▶ _Data supplied_
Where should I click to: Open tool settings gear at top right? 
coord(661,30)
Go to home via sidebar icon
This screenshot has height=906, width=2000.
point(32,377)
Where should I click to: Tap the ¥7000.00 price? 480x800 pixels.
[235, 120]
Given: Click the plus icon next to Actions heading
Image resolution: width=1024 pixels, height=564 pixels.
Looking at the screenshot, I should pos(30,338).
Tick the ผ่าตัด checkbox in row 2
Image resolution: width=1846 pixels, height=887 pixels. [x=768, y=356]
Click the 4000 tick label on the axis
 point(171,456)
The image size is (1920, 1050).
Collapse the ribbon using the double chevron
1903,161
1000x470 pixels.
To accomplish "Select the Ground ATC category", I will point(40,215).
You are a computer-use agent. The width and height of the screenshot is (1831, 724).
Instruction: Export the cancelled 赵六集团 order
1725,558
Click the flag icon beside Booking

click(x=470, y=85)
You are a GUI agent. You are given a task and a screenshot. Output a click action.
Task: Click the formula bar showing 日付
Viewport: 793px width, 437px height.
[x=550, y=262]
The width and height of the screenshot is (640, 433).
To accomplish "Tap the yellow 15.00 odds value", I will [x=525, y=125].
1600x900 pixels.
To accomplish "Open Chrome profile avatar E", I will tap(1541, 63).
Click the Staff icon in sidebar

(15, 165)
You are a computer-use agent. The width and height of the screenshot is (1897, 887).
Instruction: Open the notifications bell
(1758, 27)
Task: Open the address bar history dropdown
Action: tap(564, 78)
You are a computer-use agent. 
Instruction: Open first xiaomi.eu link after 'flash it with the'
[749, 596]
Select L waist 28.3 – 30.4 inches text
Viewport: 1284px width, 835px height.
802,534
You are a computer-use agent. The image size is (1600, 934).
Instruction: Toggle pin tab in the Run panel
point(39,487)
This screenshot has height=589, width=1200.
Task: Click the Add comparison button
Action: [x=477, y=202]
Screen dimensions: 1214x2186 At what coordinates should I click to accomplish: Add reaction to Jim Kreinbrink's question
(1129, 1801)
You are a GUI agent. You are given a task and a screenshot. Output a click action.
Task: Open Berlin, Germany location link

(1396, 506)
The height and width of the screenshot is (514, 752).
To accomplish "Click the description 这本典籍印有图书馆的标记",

▶ _What you will do_
Lines from the one containing "Instruction: Toggle pin tab in the Run panel" to the end of the data are to be printed exactly, including the first and last.

▶ _Response to the exercise_
Instruction: Toggle pin tab in the Run panel
point(39,487)
This screenshot has height=589, width=1200.
Task: Click the Add comparison button
Action: [x=477, y=202]
Screen dimensions: 1214x2186 At what coordinates should I click to accomplish: Add reaction to Jim Kreinbrink's question
(1129, 1801)
You are a GUI agent. You are given a task and a screenshot. Output a click action.
Task: Open Berlin, Germany location link

(1396, 506)
The height and width of the screenshot is (514, 752).
To accomplish "Click the description 这本典籍印有图书馆的标记",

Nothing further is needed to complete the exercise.